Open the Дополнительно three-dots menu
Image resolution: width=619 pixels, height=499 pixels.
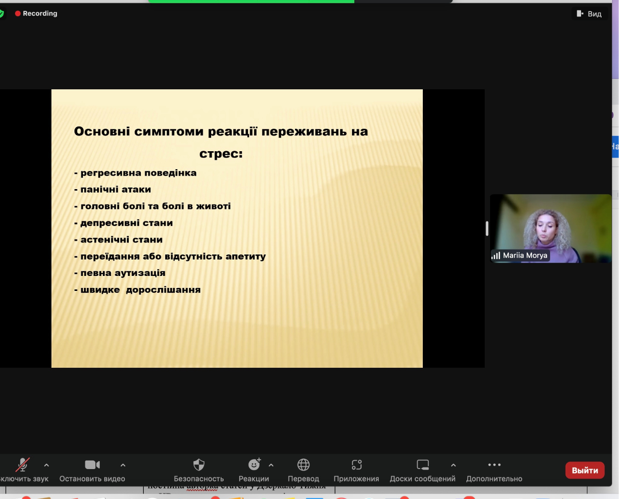[494, 465]
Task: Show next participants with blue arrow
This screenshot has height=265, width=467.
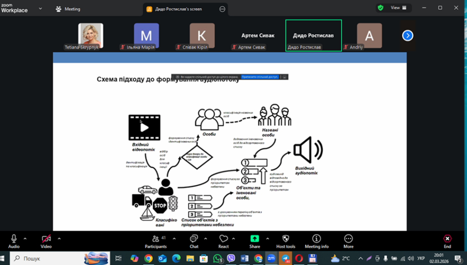Action: click(407, 35)
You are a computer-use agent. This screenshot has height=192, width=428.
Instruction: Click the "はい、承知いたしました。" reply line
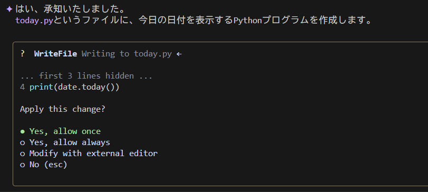click(x=70, y=9)
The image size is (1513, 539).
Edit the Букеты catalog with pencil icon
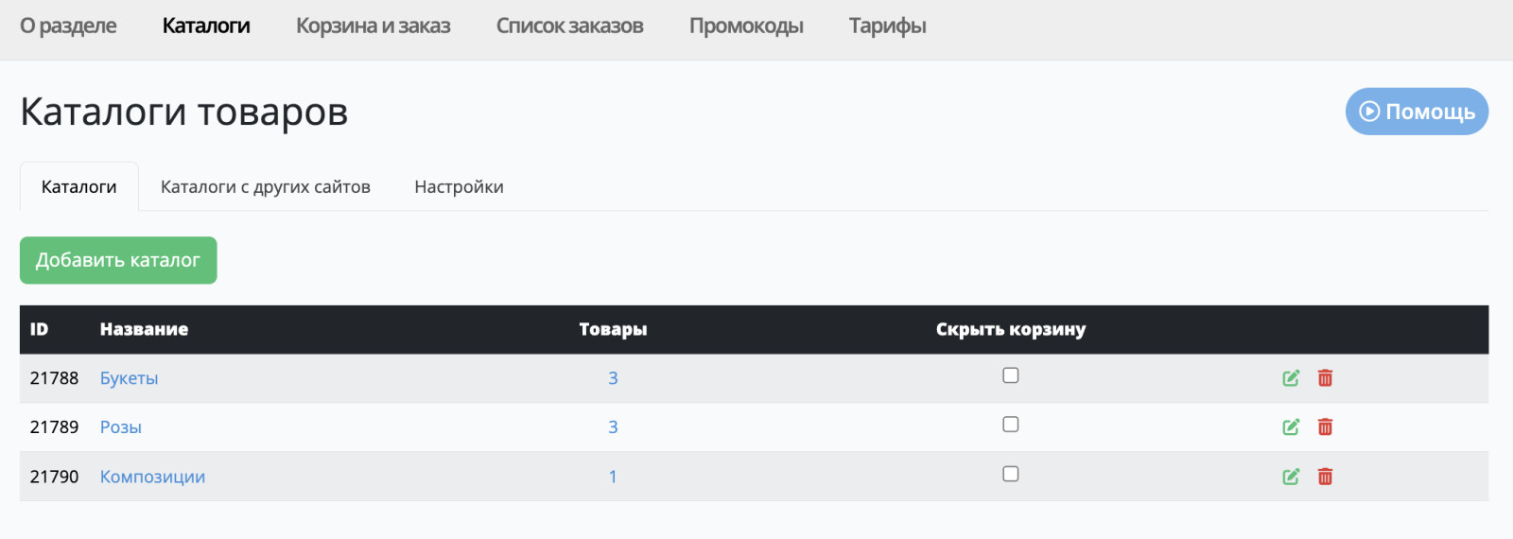pos(1291,378)
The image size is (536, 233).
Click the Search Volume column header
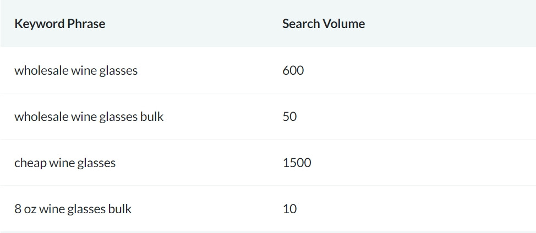(x=324, y=24)
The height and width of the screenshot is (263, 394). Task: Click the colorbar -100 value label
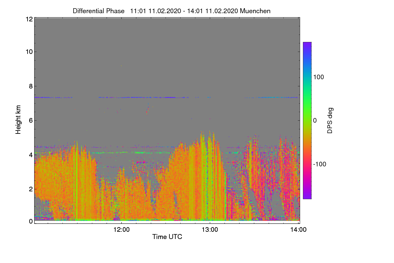tap(320, 164)
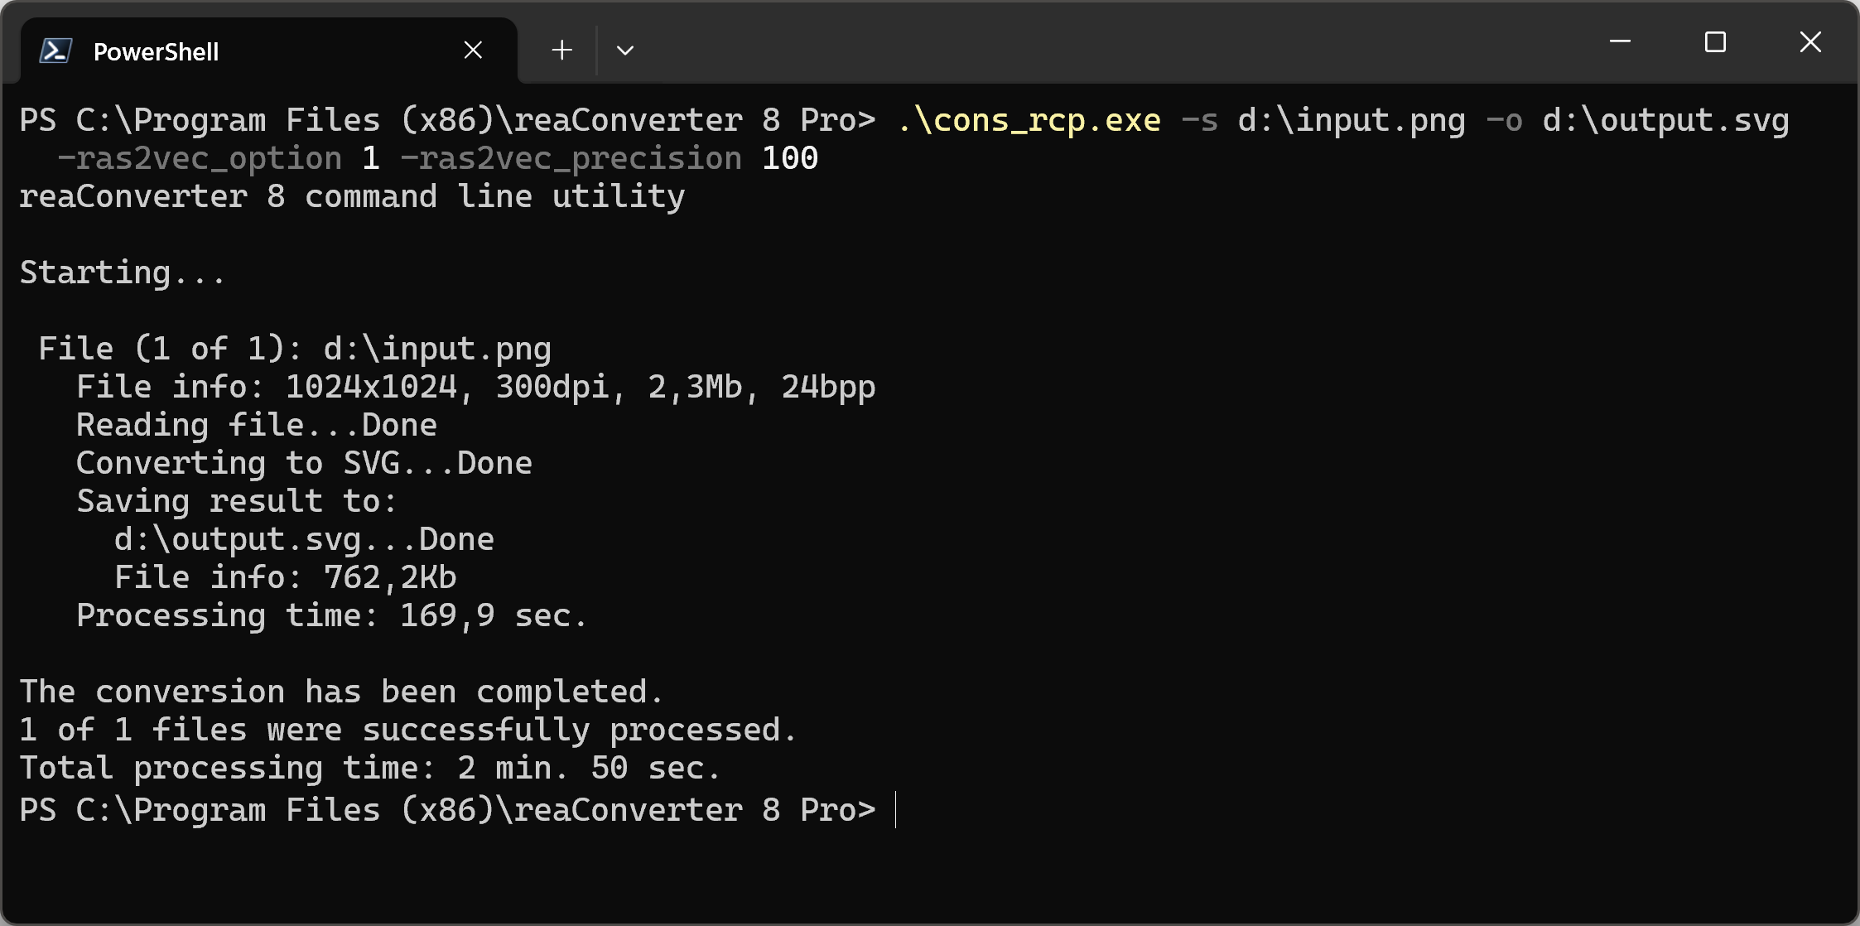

(WORK TASK)
From the first record to the last, retype everything exactly except the images.

(EXPECTED OUTPUT)
Open the Дополнительно three-dots menu
Image resolution: width=619 pixels, height=499 pixels.
[494, 465]
Task: Show next participants with blue arrow
This screenshot has height=265, width=467.
Action: click(407, 35)
You are a computer-use agent. This screenshot has height=192, width=428.
Instruction: Click the "はい、承知いたしました。" reply line
click(x=70, y=9)
The image size is (1513, 539).
Edit the Букеты catalog with pencil icon
pos(1291,378)
The image size is (536, 233).
Click the Search Volume column header
(x=324, y=24)
The height and width of the screenshot is (263, 394). Task: Click the colorbar -100 value label
tap(320, 164)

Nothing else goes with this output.